According to Kiedis, the album is musically and lyrically influenced by the various relationships the band members were experiencing at the time of its conception. Kiedis states that "love and women, pregnancies and marriages, relationship struggles – those are real and profound influences on this record. And it's great, because it wasn't just me writing about the fact that I'm in love. It was everybody in the band. We were brimming with energy based on falling in love."

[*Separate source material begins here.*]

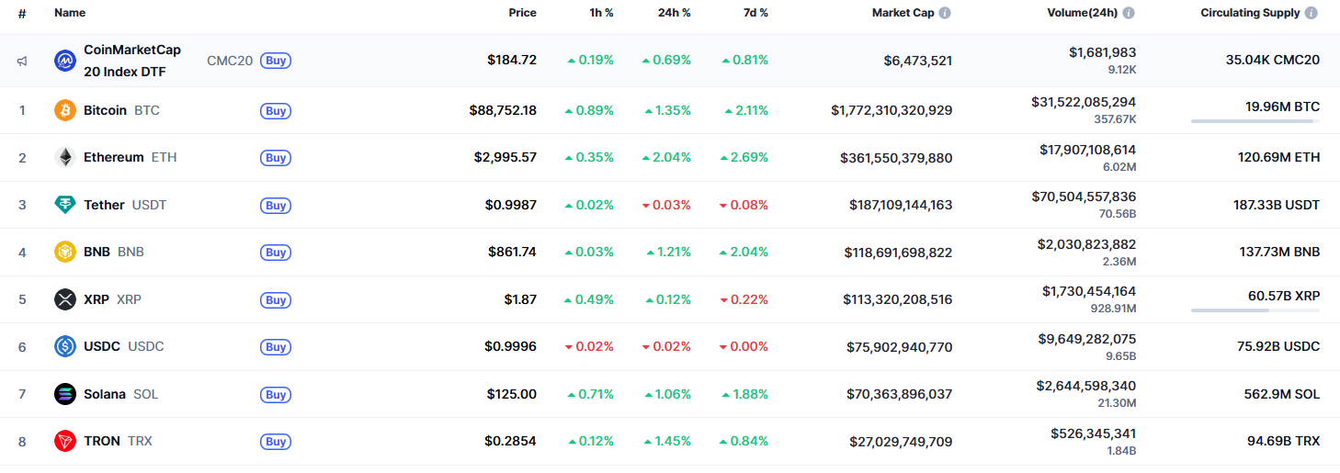Click the Tether logo icon
This screenshot has width=1340, height=473.
[x=65, y=205]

Kiedis recalled that the band "wanted to [release all 38 songs] on three separate discs that [would] be released in installments...something about those songs made us really like each one. However, by the time we planned to release the third installment in two years, we’ll be writing new music." This was the impetus for the band to pare those songs down to 28, a process Kiedis described as "heartwrenching." Nine of the unused songs have been released as B-sides. He explained the reasoning behind the decision to name the album Stadium Arcadium by saying that it had more "variety and verve compared to its predecessors [and] we each have things we do best and it's all in there. Everybody played their part and expressed their creativity to the max."

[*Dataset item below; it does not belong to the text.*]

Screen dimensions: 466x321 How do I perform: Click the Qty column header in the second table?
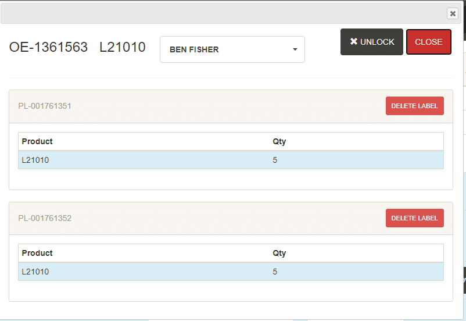click(279, 253)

To date, 37 of the 38 songs recorded have been released. During pre-album interviews, many of the songs were known by alternate/working titles: "Early Eighties" ("Strip My Mind"), "Forty Detectives" and "Ghost Dance 2000" ("Hump de Bump"), "Wu-Tang" ("Dani California"), "Funkadelicish to Me" ("She's Only 18"), "Fela Funk" ("We Believe") and "Public Enemy" ("Storm in a Teacup"). The vinyl version of the album contains an alternate guitar solo on "Especially in Michigan" and also released was a promotional instrumental version of the album, mostly given to radio and TV stations for on-air play.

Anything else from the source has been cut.